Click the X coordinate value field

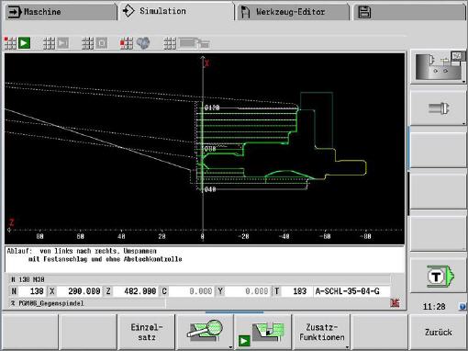point(80,291)
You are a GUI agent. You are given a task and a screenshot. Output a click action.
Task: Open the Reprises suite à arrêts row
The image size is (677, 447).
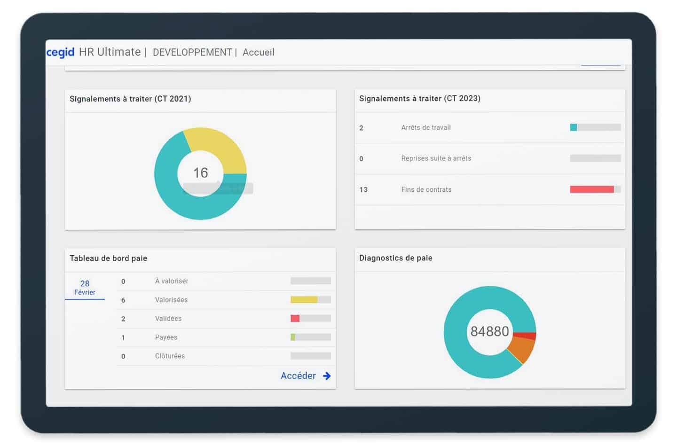tap(436, 158)
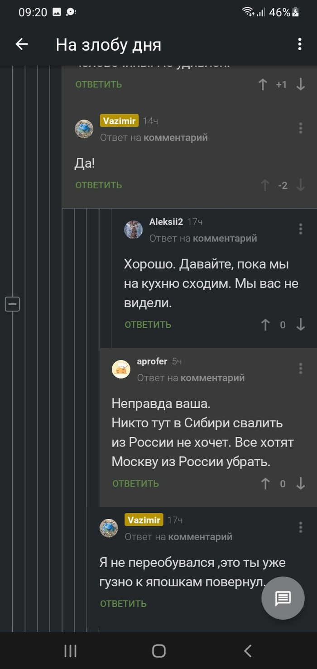317x669 pixels.
Task: Upvote the topmost comment with +1 rating
Action: pos(263,84)
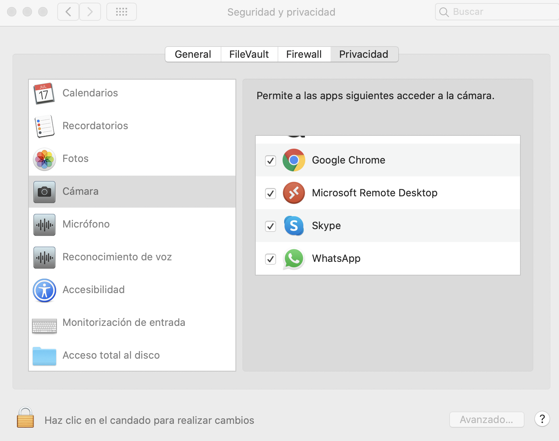Toggle Microsoft Remote Desktop checkbox
This screenshot has width=559, height=441.
pos(271,194)
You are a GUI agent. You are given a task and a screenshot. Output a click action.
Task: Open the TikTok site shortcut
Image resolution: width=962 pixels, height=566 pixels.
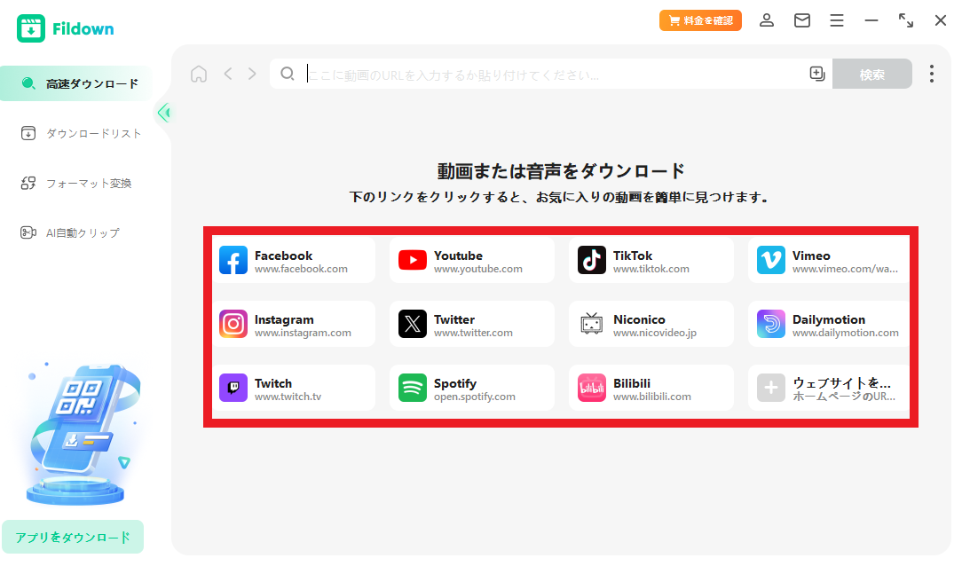click(x=651, y=261)
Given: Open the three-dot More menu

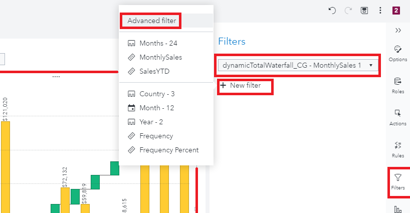Looking at the screenshot, I should point(380,11).
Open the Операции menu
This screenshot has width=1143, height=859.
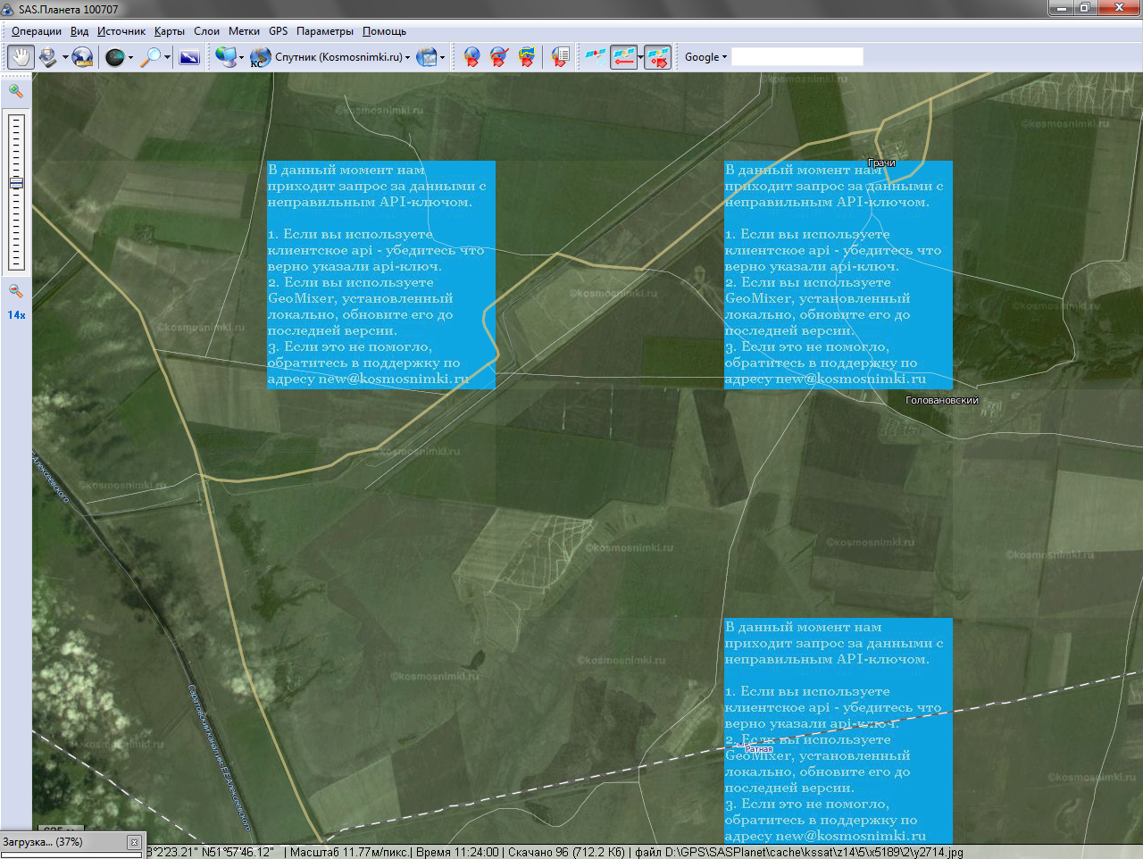point(37,31)

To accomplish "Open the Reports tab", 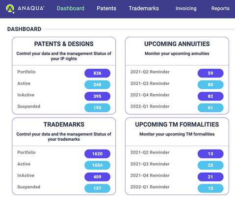I will tap(220, 8).
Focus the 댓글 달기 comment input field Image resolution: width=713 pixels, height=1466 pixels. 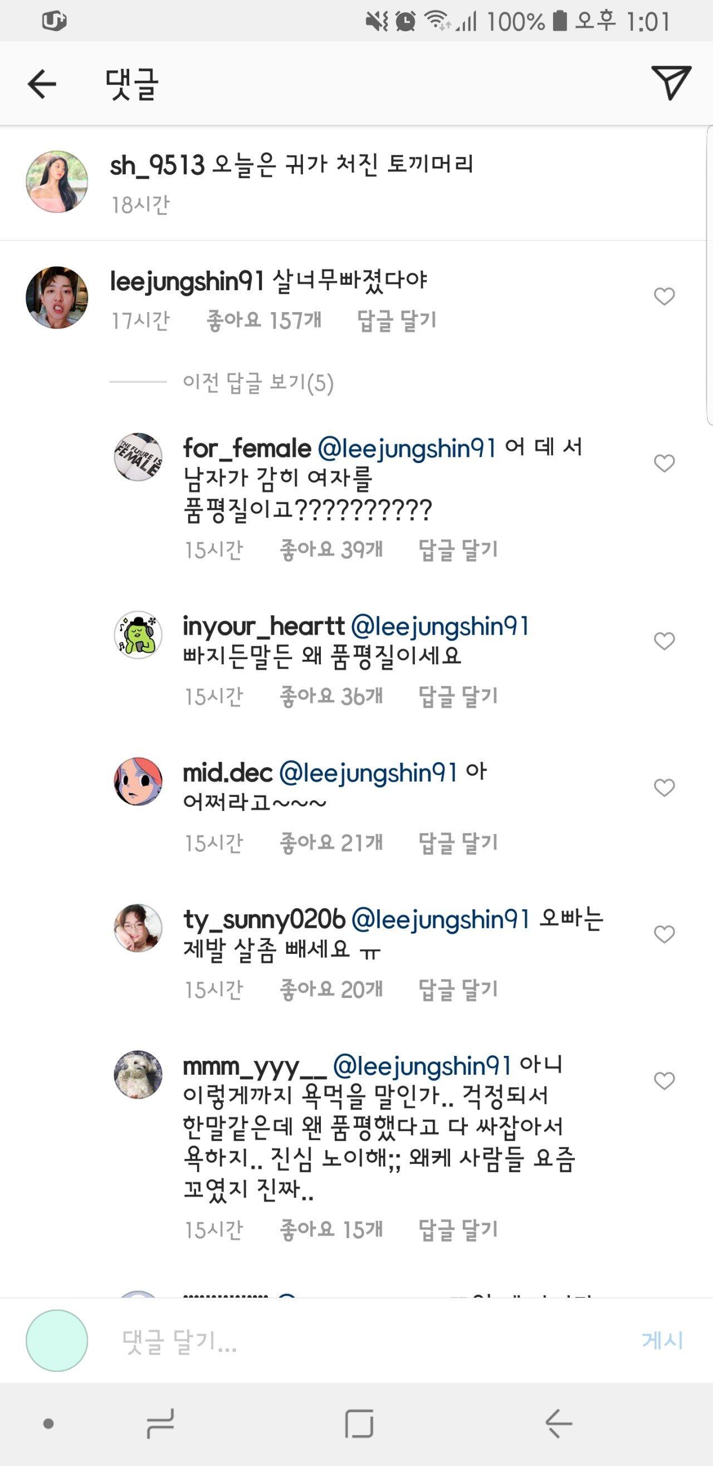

*TASK*. Exact repetition is the task: every line from the start of the data to the line with "Task: Open the Reprises suite à arrêts row", inclusive, and none after it, pictures omitted.

*RESULT FOR THIS TASK*.
Click the X coordinate value field

point(80,291)
You are a GUI agent. You are given a task and a screenshot. Output a click action.
Task: Open the Reprises suite à arrêts row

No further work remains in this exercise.